There is a downloadable picture and written instructional booklet on biobees.com Also, some hand drawn prints on the backyard beekeeping site.

I built one from the instructions on biobees.com and am very happy with it. Mine is made from Redwood, but pine or other lumber is fine.


----------



## Hill's Hivery (Jan 7, 2005)

FYI, I built a TBH and wish I had read a little further.

If I were doing it again, I would ensure that my TBH is wide enough to accept standard frames so that I can interchange them if needed.


----------



## Ellen (Dec 25, 2006)

I'd like to build a top-bar hive that will take medium frames. I have the lumber cut to 6 5/8" wide, but I'm trying to figure out whether I need to make the fancy joinery that's on my medium supers or whether I can just butt the ends together.
Any opinions? Also wondering about whether to make a big old screened bottom board or to just fasten wood to the bottom of the hive.
Thanks.
Ellen


----------



## Soilman (Apr 30, 2007)

Ellen said:


> I'd like to build a top-bar hive that will take medium frames.

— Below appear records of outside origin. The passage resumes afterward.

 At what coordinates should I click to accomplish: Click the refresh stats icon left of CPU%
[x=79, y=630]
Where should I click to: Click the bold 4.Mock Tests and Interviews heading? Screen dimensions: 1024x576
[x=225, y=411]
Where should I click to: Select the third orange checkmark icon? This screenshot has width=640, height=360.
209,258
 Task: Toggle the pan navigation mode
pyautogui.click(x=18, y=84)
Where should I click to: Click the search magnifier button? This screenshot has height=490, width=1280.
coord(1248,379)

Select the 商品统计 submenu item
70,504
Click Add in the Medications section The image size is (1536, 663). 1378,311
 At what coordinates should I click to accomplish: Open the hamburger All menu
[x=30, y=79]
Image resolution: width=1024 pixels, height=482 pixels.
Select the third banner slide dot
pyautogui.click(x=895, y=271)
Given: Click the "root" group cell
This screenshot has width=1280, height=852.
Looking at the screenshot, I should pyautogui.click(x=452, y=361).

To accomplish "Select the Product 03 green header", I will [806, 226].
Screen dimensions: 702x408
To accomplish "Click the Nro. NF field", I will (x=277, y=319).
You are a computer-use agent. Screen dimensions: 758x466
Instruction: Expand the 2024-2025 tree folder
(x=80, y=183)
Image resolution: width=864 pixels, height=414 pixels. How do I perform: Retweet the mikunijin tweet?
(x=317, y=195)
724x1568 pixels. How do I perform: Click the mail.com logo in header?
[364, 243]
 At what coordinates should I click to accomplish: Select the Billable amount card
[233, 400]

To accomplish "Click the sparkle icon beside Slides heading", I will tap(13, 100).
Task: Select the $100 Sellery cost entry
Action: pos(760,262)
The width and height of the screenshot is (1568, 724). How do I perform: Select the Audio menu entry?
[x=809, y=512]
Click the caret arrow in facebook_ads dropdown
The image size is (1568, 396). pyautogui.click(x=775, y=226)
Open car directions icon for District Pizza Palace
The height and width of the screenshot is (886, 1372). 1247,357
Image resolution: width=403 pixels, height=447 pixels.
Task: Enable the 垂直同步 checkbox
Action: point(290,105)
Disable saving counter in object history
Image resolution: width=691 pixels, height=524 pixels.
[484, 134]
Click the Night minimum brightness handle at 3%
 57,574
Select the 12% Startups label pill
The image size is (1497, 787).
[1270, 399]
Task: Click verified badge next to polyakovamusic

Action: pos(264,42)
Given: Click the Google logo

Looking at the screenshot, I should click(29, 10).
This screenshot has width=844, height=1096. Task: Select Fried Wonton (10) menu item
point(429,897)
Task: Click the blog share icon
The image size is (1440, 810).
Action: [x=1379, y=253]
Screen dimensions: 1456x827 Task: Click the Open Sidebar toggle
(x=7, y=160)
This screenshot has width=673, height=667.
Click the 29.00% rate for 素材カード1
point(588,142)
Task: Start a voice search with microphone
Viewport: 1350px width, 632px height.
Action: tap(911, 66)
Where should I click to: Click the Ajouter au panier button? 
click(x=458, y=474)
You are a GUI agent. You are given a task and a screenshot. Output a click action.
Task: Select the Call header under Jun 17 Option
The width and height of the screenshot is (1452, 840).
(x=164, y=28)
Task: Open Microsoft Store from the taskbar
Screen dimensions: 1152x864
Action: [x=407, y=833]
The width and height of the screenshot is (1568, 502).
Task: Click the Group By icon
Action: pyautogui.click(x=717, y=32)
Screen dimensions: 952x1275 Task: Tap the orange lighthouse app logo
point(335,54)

I have the lumber cut to 6 5/8" wide, but I'm trying to figure out whether I need to make the fancy joinery that's on my medium supers or whether I can just butt the ends together.
> Any opinions? Also wondering about whether to make a big old screened bottom board or to just fasten wood to the bottom of the hive.
> Thanks.
> Ellen


Hey, my wife and I just built a hive today from scratch, I AM NOT A CARPENTER.. but we did it, We used a router and did butt joints, and made a migratory top. For the bottom if you route the supers out first you will be knowledgable enough to make it, its really easy.


----------



## Michael Bush (Aug 2, 2002)

>I'd like to build a top-bar hive that will take medium frames. I have the lumber cut to 6 5/8" wide

You should have left it 7 1/4" You need 3/4" extra on the bottom (like the bottom board space) and I prefer to cut the rabbets 3/4" deep so I have a little more space on the top.

> but I'm trying to figure out whether I need to make the fancy joinery that's on my medium supers or whether I can just butt the ends together.
Any opinions?

Mine are butt joints. Glued and screwed with deck screws.

> Also wondering about whether to make a big old screened bottom board or to just fasten wood to the bottom of the hive.

Most of mine are a SBB. One is a solid. I don't see a lot of difference.


----------